Please update the entries from the line that has "This screenshot has width=1568, height=618." through the end of the entries, replacing "dropdown" with "menu" and leaving everything else unchanged. Leave the pictures out of your answer.

— START Material for the task —

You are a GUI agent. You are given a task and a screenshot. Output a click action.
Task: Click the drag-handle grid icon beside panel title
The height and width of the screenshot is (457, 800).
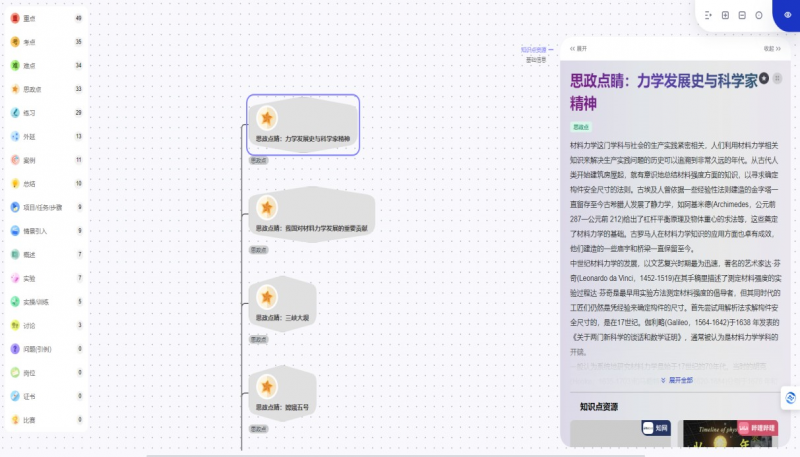coord(778,78)
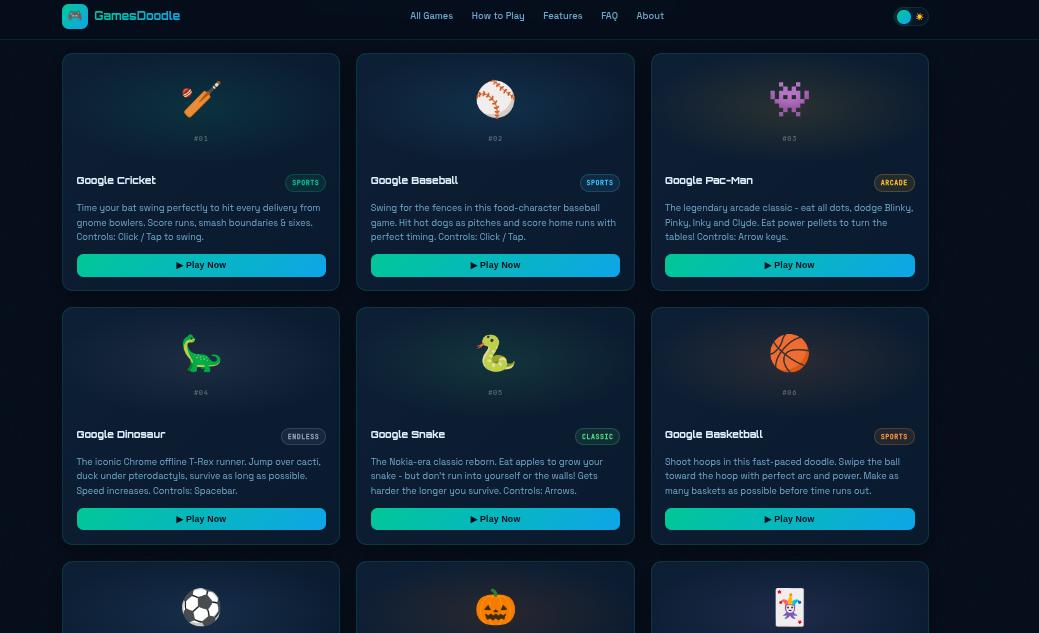Click the baseball icon
1039x633 pixels.
(495, 99)
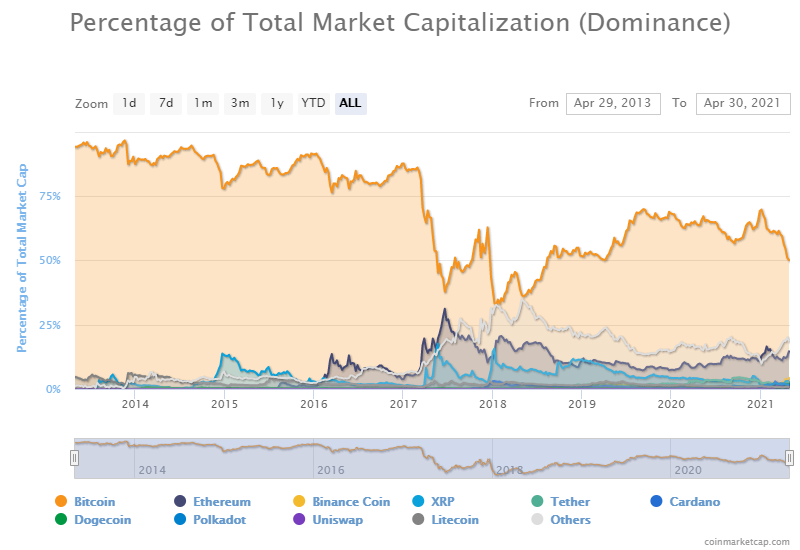Click the dark Ethereum legend dot
The image size is (800, 550).
(x=180, y=501)
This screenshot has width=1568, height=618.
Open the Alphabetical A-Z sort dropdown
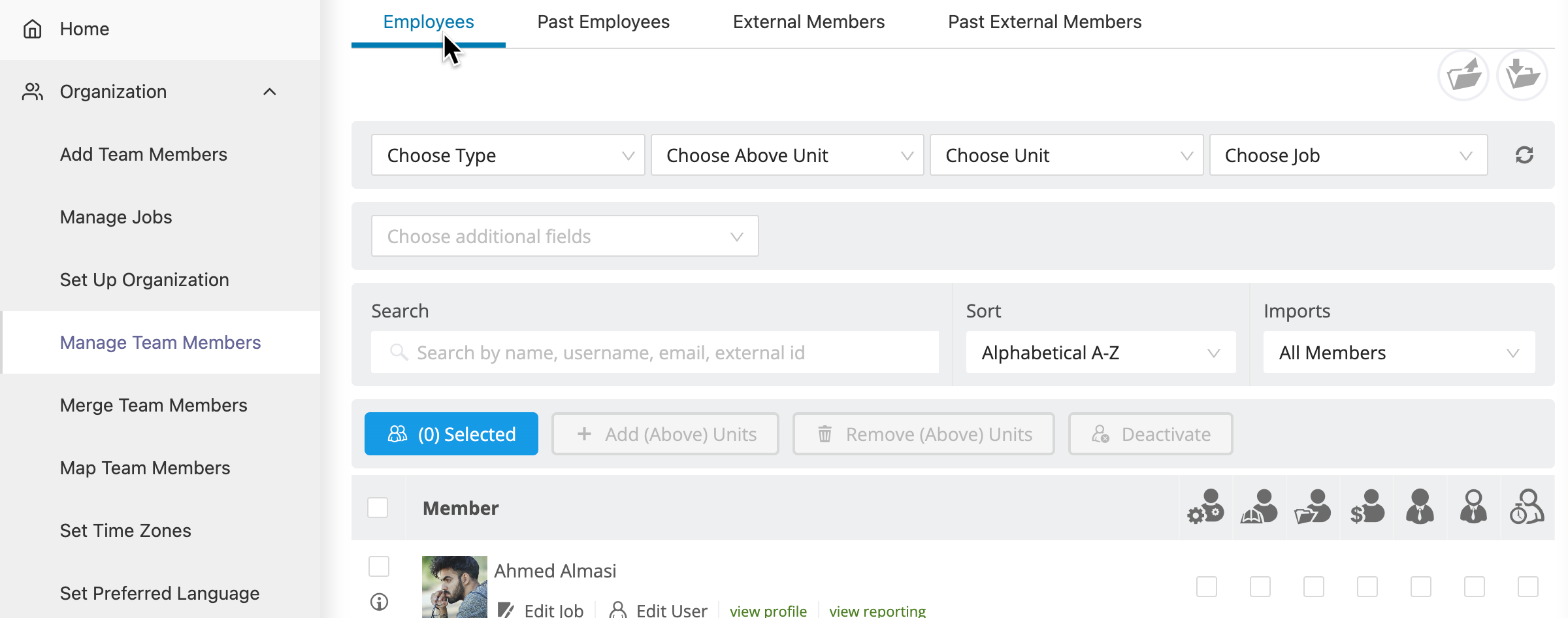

— END Material for the task —

Response to this task |
This screenshot has width=1568, height=618.
Open the Alphabetical A-Z sort menu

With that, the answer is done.